The concern is not only the individuals but also the network. Private security outfits and intermediaries appear to have coordinated placements, providing a pipeline that moves skilled operators from conflict zones back to criminal organizations in the Western Hemisphere.

Latin American criminal groups have already adopted a variety of drone tactics. In Mexico, groups use quadcopters to drop grenades or to scout positions. One-way attack drones that carry explosives and detonate on contact have been documented as early as April 2025. Videos and social media show cartel members discussing how to configure drones for these attacks. In Colombia, rebel groups have used explosive-armed drones to strike security forces, with reports of deadly incidents and attacks on riverine patrol boats.

Cartels have also adapted defensive and countermeasures. Narco-tanks and improvised armored vehicles sometimes sport anti-drone cages and even jammers. Foot soldiers have been photographed with handheld anti-drone jammers and GPS spoofing tools. There is also evidence of experimentation with fiber-optic FPV systems and advanced relay techniques, though these are less common because they trade mobility for signal security.

Beyond the air, criminal networks are innovating at sea. Colombian authorities interdicted a semi-submersible narco-submarine controlled remotely via a Starlink terminal. Drone narco-subs offer stealth, longer loitering times, and more cargo space because they do not carry crews.

Security forces in the region have seized weaponized drones, narco-submarine craft, and other improvised unmanned systems. Videos and documentary evidence show captured drones that failed to detonate, and authorities have intercepted semi-submersibles and other drone-enabled smuggling devices. Seizures show both the growing use and the limitations of current countermeasures.

The drone advantage

Drones offer several advantages compared with traditional cartel tactics. They are inexpensive to build and deploy, allowing small teams to project force with minimal logistical overhead. FPV drones provide precision in cluttered environments, able to navigate vegetation and buildings and strike weak top armor on military vehicles and troop transports. One-way attack drones are effectively guided missiles that destroy themselves on impact, reducing the need for recovery and reuse.

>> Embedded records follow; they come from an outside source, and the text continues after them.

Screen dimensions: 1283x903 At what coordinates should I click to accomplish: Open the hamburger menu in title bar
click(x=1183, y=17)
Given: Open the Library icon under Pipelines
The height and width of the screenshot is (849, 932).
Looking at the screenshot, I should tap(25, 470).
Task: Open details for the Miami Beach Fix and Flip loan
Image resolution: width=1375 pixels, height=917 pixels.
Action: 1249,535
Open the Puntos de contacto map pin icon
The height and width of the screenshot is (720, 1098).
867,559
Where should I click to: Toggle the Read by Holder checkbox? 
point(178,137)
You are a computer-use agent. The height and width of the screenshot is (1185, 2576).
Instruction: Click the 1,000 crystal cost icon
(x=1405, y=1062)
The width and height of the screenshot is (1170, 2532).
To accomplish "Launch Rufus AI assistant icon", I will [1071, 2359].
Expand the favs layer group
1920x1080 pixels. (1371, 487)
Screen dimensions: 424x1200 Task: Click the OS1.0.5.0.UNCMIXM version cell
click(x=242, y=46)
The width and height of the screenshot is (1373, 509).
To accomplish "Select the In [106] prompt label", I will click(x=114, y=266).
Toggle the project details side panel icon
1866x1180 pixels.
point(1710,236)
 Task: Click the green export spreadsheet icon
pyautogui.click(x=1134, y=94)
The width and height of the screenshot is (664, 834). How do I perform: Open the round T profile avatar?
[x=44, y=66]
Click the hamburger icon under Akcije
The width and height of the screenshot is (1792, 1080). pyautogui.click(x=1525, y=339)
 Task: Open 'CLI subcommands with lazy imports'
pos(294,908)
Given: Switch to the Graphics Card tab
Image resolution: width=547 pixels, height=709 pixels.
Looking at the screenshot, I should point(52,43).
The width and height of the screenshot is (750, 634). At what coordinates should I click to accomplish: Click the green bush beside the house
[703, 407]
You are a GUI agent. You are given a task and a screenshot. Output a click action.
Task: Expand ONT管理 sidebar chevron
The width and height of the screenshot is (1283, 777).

Drones also lower the barrier to entry for complex attacks. An operator trained in FPV techniques can guide a small drone into narrow openings or over cover where grenades and conventional weapons would be less effective. Drones can be used for surveillance, target acquisition, resupply, and direct attack. They allow cartels to blend reconnaissance and strike capabilities in ways that were previously the domain of formal militaries.

Latin American states are scrambling to respond. Governments are buying unarmed reconnaissance drones and experimenting with domestic drone bombers like Colombia’s Dragom. But the spread of weaponized drones raises legal and ethical questions about arming state forces in ways that can increase civilian harm.

Security analysts recommend tighter intelligence sharing between Mexico, Ukraine, and the United States, more investment in counter-drone detection and jamming, and disruption of parts supply chains. They also urge treating cartels as hybrid actors that can behave like multinational corporations, requiring coordinated international responses.

At the tactical level, eliminating trained operators could be more effective than destroying individual drones, which can be cheaper than the munitions used against them. Yet operators trained abroad can adapt, prompting concerns about autonomous launches or AI-enabled systems in the future.

The migration of battlefield drone tradecraft from Ukraine to Latin America is a wake-up call. Cheap, adaptable, and precise, FPV and other drone tactics magnify the destructive capacity of criminal groups. Seizures and social media footage show cartels moving quickly to integrate drones into complex operations. The task for governments is urgent. Intelligence, counter-drone investments, and cross-border cooperation could blunt the threat. Without rapid and sustained action, the same technology that helped defend territory in one theater could empower nonstate actors to challenge sovereignty and endanger civilians in another.